4 Steps to Saving Up for a Home Down Payment

By Miranda Marquit

Even though homeownership has been floundering a bit in recent years, there are still plenty of people interested in buying.

If you’ve decided that home ownership is the right move for you, saving up for a home down payment is probably your next money goal. It can take years to save up, but it doesn’t have to take forever. Here are X steps you can follow to reach your goal.

1. Figure Out How Much You Need for a Home Down Payment

Your first step is to determine how much money you want to put down. While the rule of thumb remains putting down 20%, the reality is you don’t have to put down that much.

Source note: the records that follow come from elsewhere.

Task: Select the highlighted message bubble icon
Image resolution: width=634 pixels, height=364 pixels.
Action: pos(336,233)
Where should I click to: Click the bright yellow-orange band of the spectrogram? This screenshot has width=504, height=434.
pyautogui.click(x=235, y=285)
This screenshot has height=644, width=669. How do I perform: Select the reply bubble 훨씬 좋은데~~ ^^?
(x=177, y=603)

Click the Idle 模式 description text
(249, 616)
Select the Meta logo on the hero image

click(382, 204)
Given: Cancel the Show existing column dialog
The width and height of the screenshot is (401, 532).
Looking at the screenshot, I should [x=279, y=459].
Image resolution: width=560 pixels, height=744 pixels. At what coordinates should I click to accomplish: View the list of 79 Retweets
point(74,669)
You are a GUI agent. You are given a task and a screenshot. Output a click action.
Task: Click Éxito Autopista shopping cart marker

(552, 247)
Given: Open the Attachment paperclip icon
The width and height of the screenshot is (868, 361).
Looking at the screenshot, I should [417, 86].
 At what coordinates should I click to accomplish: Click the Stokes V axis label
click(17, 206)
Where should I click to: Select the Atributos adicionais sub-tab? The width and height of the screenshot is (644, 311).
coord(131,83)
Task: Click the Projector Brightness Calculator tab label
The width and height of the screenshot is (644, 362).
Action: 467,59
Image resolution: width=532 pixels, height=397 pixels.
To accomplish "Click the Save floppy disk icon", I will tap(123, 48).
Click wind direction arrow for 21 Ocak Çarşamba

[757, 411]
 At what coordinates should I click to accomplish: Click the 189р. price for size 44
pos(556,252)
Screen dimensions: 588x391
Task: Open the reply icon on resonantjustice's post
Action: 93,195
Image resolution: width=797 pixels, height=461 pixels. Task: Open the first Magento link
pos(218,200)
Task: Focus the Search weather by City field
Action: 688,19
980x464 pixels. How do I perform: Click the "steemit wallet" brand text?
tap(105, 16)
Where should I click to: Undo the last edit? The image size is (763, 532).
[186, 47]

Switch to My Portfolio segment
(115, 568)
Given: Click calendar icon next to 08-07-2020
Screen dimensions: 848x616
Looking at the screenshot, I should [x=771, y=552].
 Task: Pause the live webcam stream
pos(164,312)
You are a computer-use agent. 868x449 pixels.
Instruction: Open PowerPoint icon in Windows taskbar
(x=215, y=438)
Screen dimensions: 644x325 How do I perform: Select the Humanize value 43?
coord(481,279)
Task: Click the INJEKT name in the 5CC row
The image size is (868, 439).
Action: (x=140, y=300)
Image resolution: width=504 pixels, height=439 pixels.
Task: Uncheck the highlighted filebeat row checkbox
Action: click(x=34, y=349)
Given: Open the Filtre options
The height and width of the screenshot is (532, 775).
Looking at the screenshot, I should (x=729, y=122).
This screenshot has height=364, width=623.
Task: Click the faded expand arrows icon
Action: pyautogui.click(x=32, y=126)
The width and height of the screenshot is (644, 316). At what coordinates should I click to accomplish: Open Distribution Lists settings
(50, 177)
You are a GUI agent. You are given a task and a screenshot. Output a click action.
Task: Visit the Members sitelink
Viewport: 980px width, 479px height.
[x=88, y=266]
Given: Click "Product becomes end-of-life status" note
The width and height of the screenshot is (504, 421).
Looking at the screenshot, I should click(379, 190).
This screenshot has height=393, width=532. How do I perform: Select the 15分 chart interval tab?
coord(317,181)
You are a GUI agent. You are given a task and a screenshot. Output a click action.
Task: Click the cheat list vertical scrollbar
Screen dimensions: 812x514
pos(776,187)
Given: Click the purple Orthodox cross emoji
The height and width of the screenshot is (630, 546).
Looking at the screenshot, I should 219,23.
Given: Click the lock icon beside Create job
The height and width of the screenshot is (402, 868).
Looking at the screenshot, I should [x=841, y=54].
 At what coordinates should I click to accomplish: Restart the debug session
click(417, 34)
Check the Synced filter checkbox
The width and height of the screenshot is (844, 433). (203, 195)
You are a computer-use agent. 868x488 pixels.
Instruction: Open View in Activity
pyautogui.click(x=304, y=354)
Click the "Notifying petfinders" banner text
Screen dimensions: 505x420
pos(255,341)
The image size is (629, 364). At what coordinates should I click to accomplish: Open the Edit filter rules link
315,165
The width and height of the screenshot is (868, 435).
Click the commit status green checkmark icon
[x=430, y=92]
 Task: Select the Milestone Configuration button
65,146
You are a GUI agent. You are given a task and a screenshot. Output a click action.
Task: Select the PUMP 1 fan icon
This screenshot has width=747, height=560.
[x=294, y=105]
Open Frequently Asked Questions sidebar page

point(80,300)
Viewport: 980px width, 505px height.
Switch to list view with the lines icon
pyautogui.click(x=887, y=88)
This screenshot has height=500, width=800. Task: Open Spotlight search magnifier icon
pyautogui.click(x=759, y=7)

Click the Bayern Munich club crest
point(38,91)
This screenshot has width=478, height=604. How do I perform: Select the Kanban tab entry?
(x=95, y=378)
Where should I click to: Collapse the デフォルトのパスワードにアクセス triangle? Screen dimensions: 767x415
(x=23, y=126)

Some lenders will let you put as little as 3% down, and if you get an FHA loan, you only need 3.5%. However, when you put less than 20% down, you’ll be stuck paying private mortgage insurance. Plus, the more you borrow, the bigger your total interest bill is over time.

At the very least, consider putting down 10% if 20% seems like a goal that’s too daunting.

For example, if you want to buy a home for $200,000, you’ll need $40,000 if you put down 20% and $20,000 if you put down 10%. However, if you only put down 5%, you only need $10,000.

2. Decide How Much You Can Put Toward Your Goal Each month

Next, figure out how much you can put toward your goal each month. Chances are, you’re working toward more than one financial goal at the same time. So you need to weigh the importance of saving for a home down payment against your other goals — along with their timelines.

Of course, the more you can put toward your home purchase goal, the faster you’ll be able to buy. If you decide that you want to buy a home in two years, you might need to shift some of your goals and timelines around to free up enough money. On that $200,000 house, how much you have to set aside each month for the next 24 months depends on the size of your intended down payment:

  • 20% down = $1,667
  • 10% down = $834
  • 5% down = $417
  • 3.5% down = $292

If you break out your goal into monthly payments, you know how much you need to save up.

Beware, though: Depending on where you live, home prices might rise rapidly. If you take longer than two years to save up for a home down payment, you might not be able to get the house you want. It might be too expensive.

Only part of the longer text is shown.